*** Block opens ***

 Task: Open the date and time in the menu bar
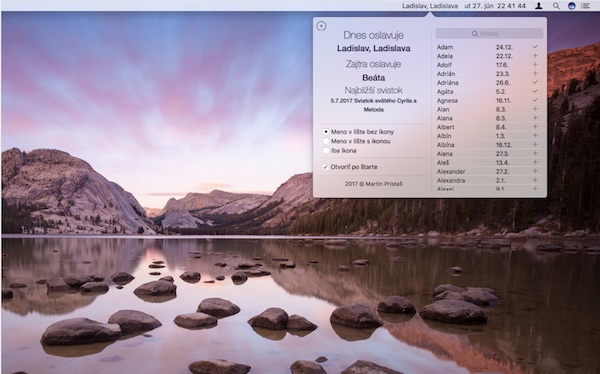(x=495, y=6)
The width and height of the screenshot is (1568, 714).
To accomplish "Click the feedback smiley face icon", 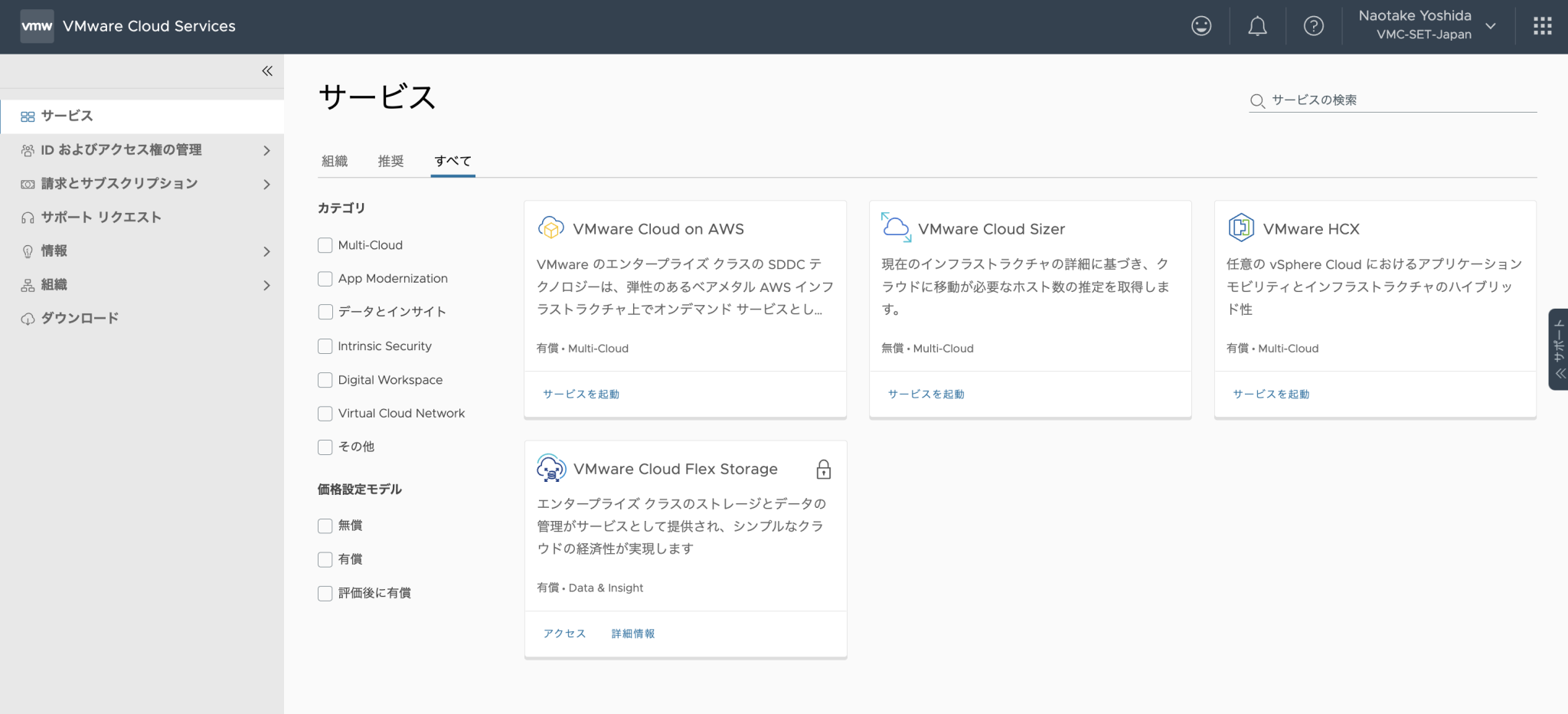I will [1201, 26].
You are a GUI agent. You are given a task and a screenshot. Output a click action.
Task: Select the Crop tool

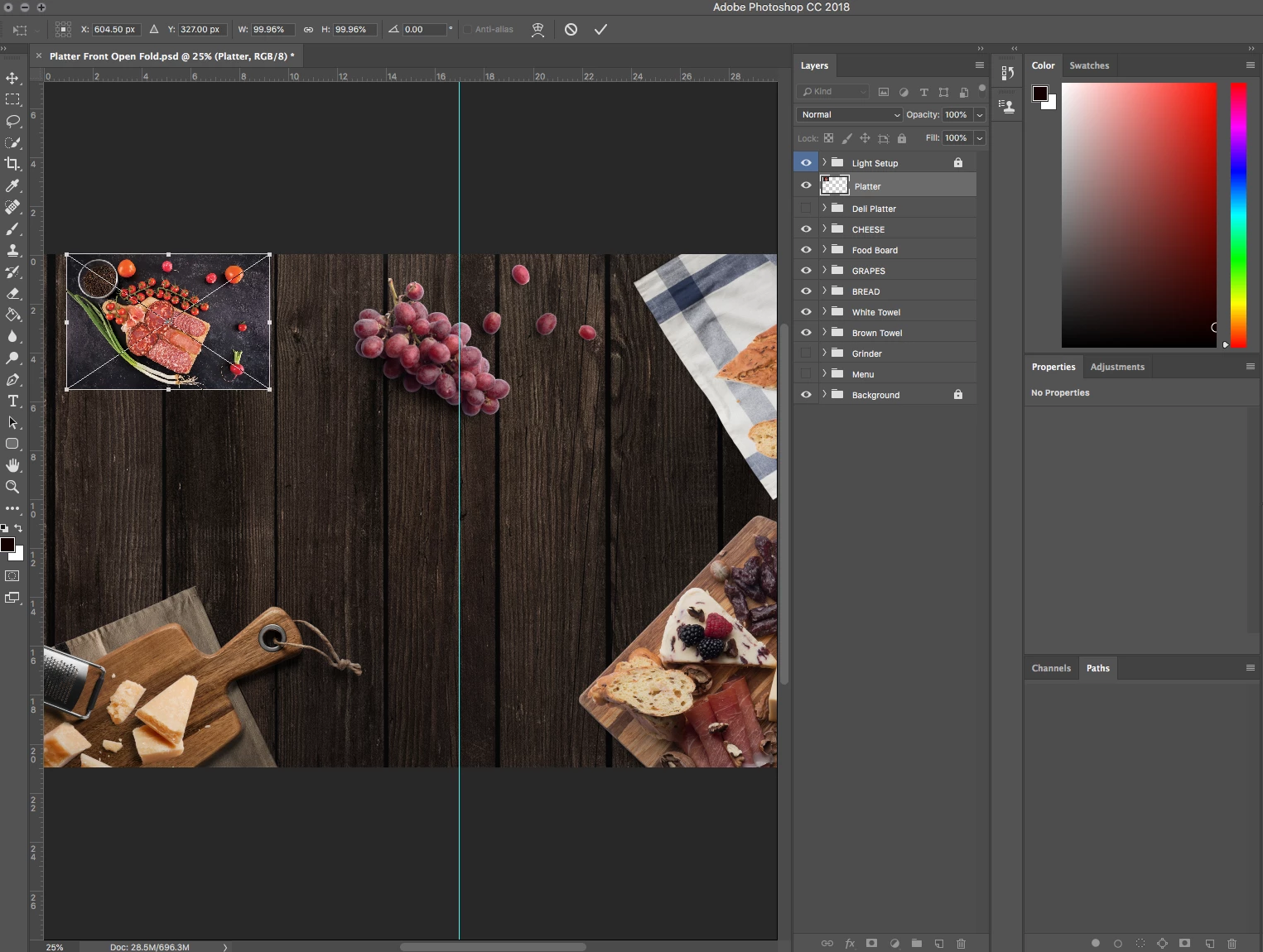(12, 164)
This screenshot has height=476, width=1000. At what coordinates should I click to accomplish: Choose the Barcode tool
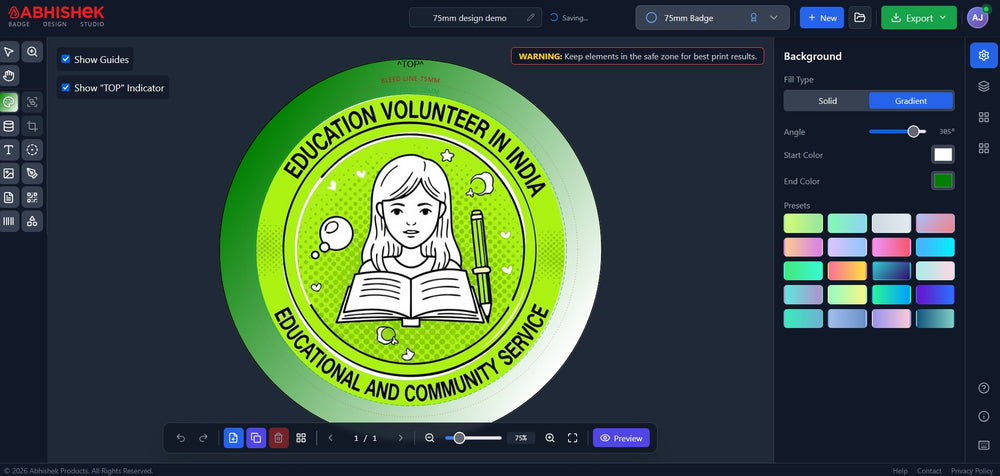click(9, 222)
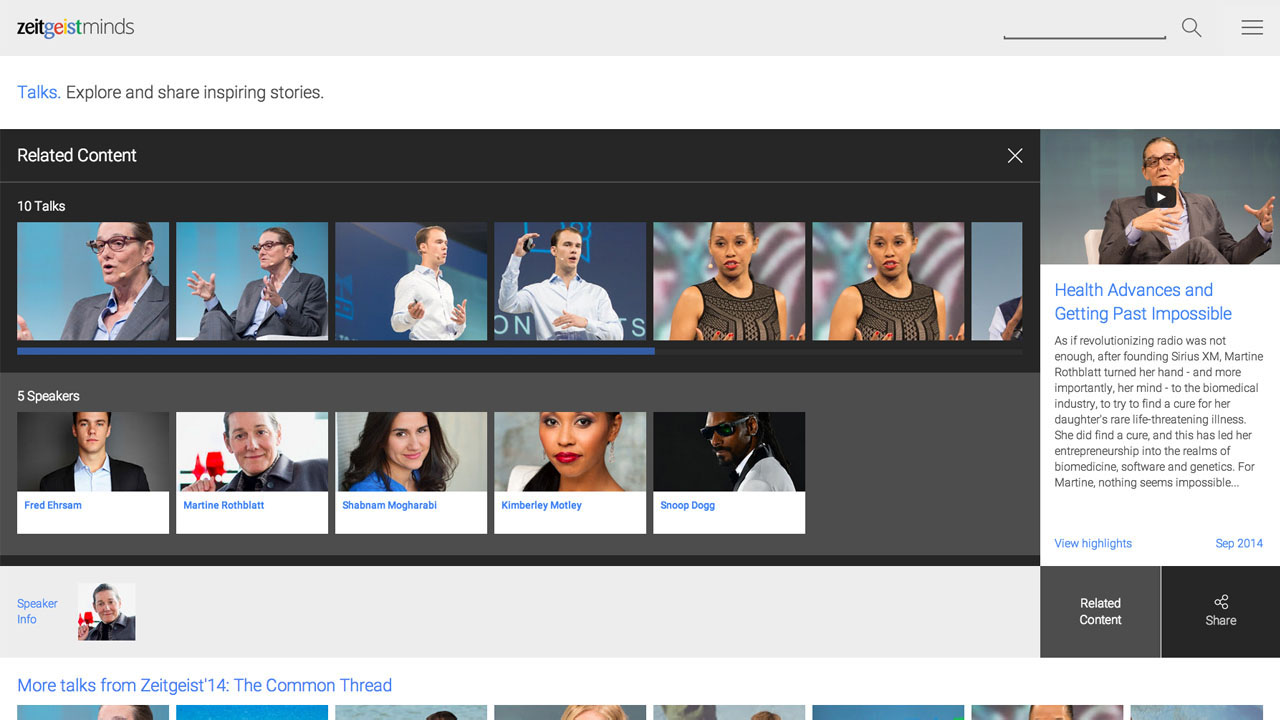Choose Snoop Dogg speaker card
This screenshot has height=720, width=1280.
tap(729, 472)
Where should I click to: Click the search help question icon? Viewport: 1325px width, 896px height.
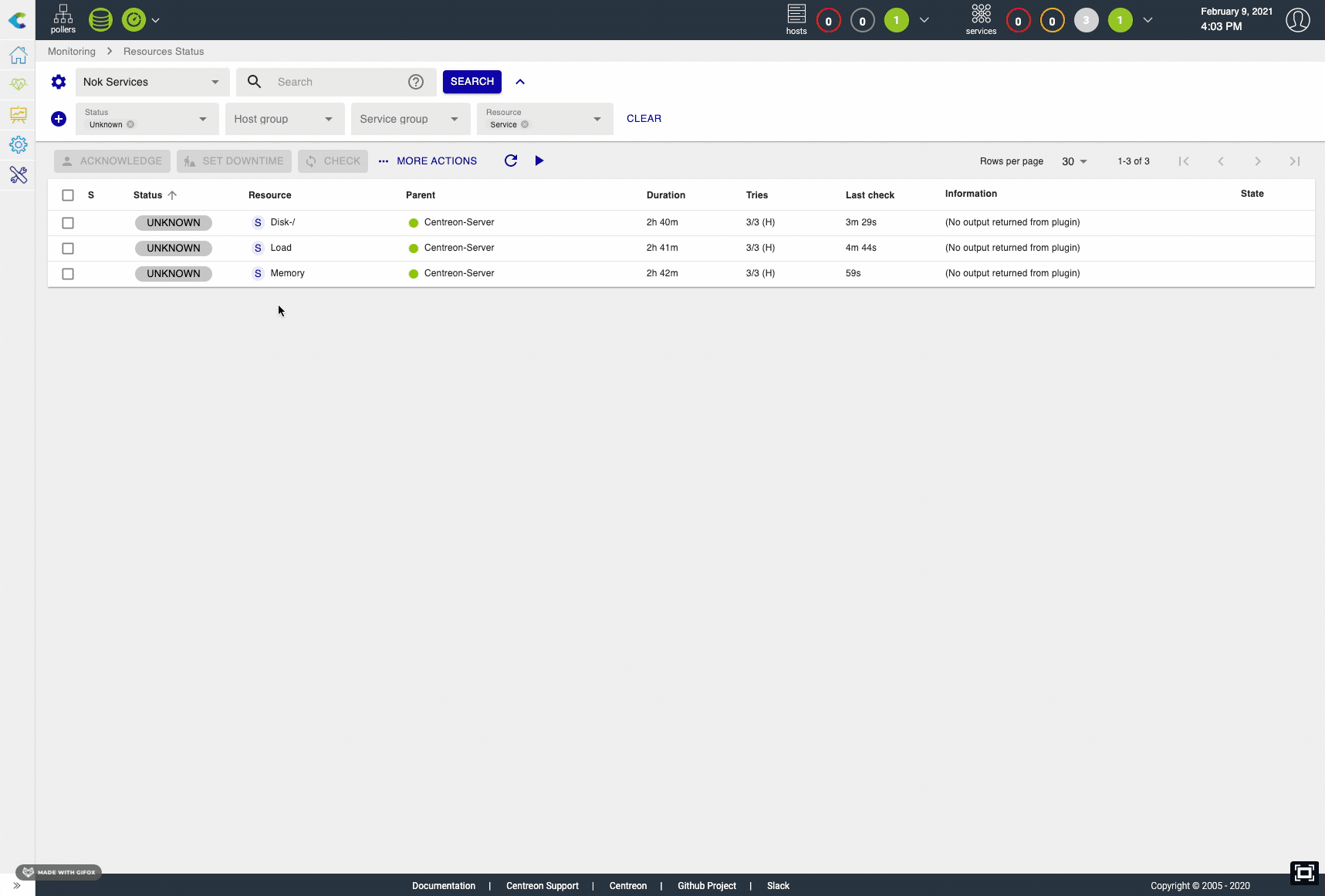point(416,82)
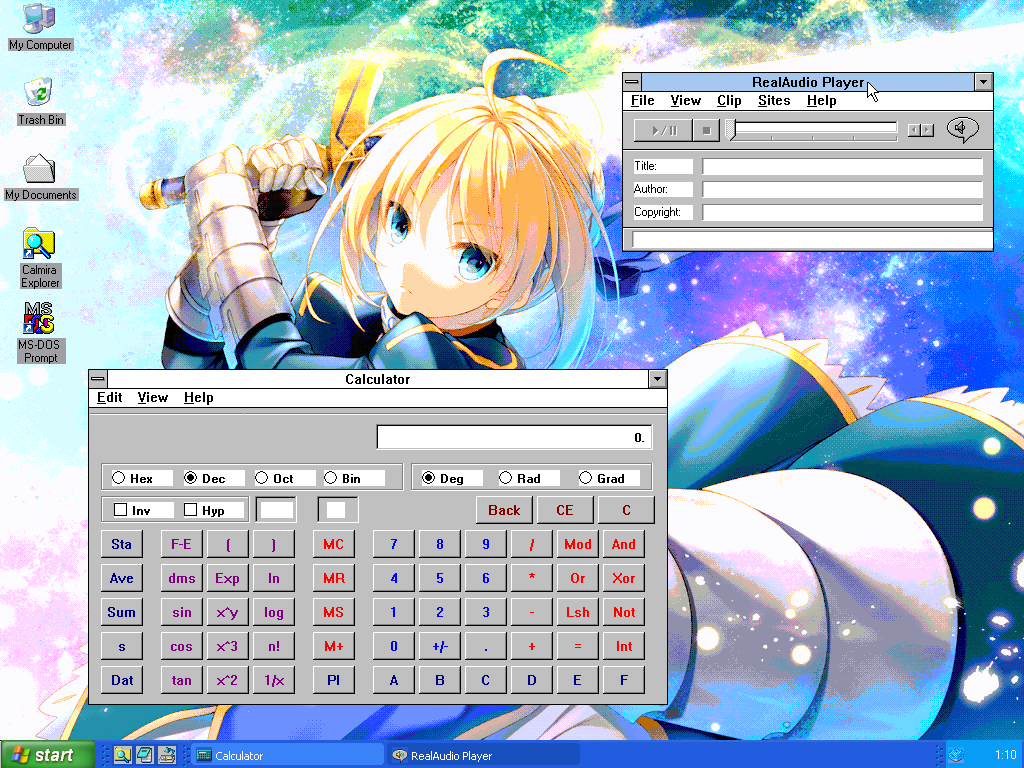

*** Block closes ***

Assignment >> From the line that contains "Where should I" to the end of the listing, give every line again exactly as written. Leave the pictures out.

Solution to this exercise >>
Where should I click to: Click the search help question icon? Viewport: 1325px width, 896px height.
point(416,82)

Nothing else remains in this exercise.